Ein ganzes Jahr hat er mich begleitet. Hat viele meiner Gedanken gehört. Denn im Auto spreche ich gern mit mir selbst. Er war dabei, wenn ich lauthals und bestens gelaunt die alten Hits mitgegrölt habe oder mir verstohlen eine Träne der Enttäuschung aus den Augen gewischt habe. Bei Vollbremsungen hat er heftig und empört geschaukelt. Und viele Staus hat er still mit mir ausgehalten.

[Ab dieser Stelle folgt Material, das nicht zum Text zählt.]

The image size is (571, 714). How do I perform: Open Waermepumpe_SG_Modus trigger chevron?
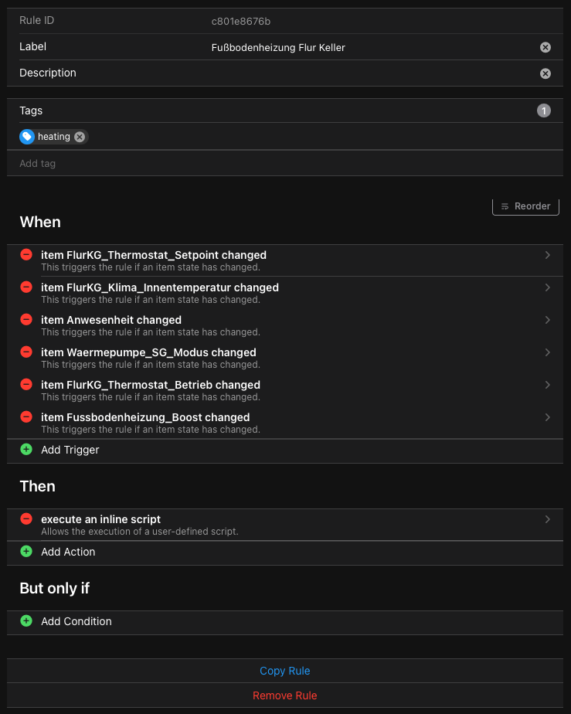coord(548,352)
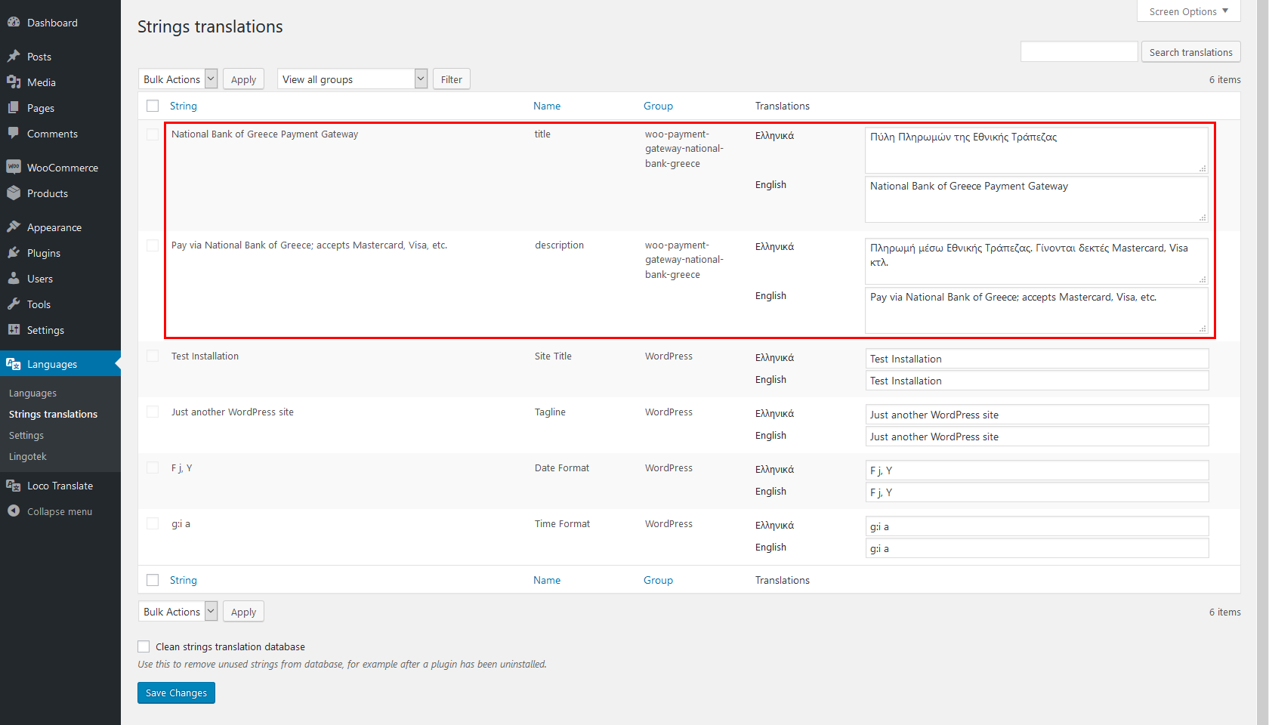Go to Languages submenu Settings
1269x725 pixels.
tap(26, 436)
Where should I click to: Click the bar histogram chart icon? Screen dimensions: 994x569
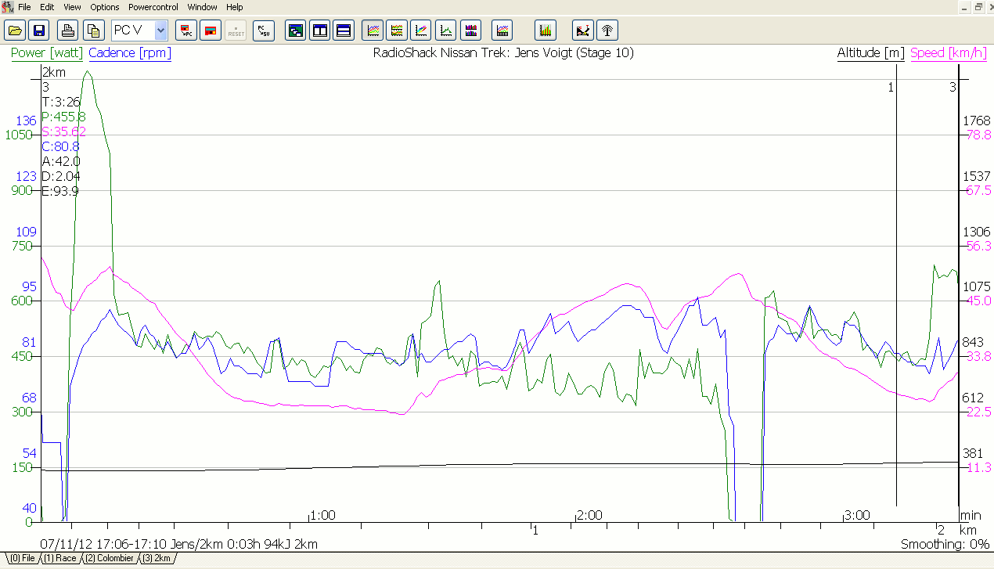click(546, 31)
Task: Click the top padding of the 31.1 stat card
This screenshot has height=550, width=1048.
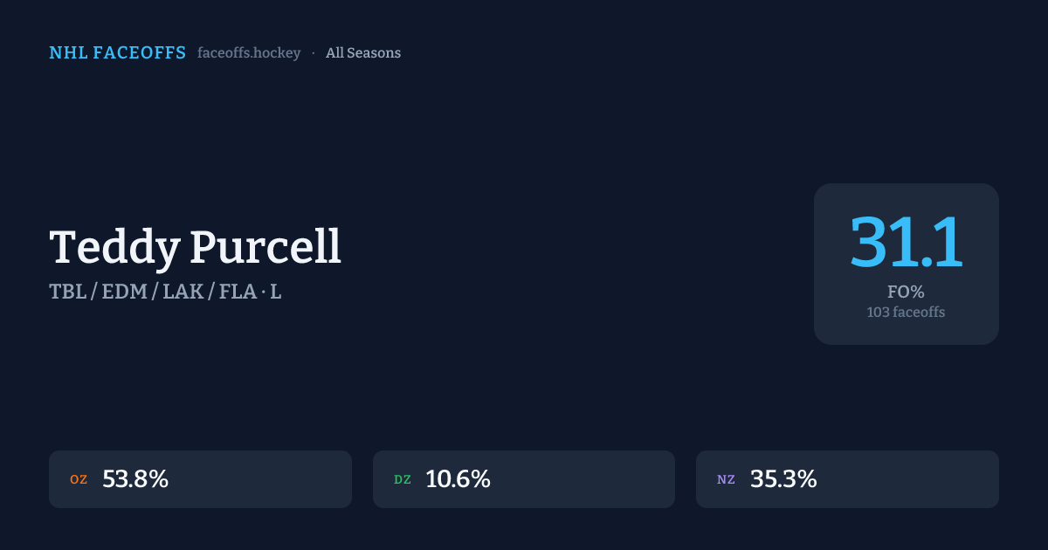Action: click(x=906, y=195)
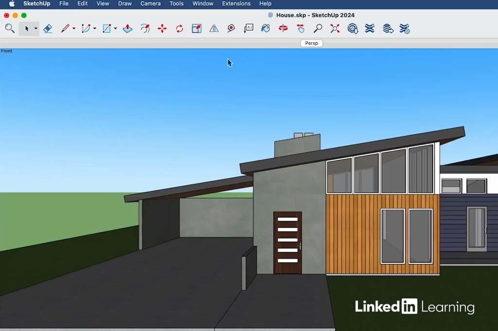Viewport: 498px width, 331px height.
Task: Open the 3D Warehouse icon
Action: pyautogui.click(x=353, y=29)
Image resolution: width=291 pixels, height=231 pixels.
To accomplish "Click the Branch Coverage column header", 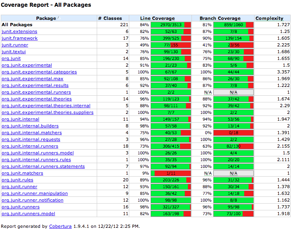I will point(220,18).
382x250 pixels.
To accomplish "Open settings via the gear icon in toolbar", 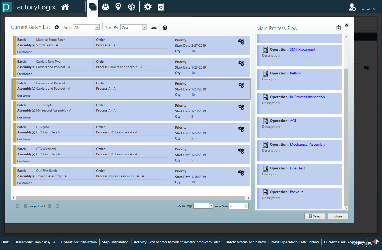I will (x=148, y=7).
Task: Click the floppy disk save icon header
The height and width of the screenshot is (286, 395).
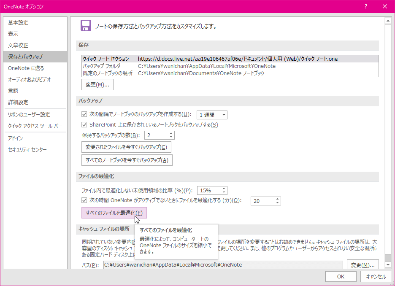Action: pyautogui.click(x=86, y=26)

Er ist nur ein kleiner roter Filzengel. Aber in den Monaten, in denen er mit mir fährt, ist er mir ans Herz gewachsen. Ist für mich mehr geworden als ein Dekoartikel. Oft habe ich ihn betrachtet und meine Gedanken wandern lassen. Zu dem, für den dieser Engel steht. Der mich nicht nur auf Autofahrten begleitet, sondern auf allen Wegen, die ich fahre oder gehe.

Der mein Herz kennt und meine Gedanken teilt. Der mit mir tanzt und singt, wenn mir alles gelingt, und der die Tränen trocknet, die keiner sehen soll. Der mich zu Geduld mahnt, wenn das Tempo mit mir durchgeht, und geduldig mit mir ausharrt, wenn gerade mal gar nichts vorwärtsgehen will.

Der kleine rote Filzengel hat keinen Einfluss darauf, wohin ich fahre. Er ist einfach dabei. Und genauso ist das mit Gott. Er lässt mich ziehen, wohin ich will. In aller Freiheit. Aber wohin ich auch gehe und was auch immer mein Leben bringt, ist er an meiner Seite. Ein treuer Begleiter. Den ich keinesfalls missen möchte.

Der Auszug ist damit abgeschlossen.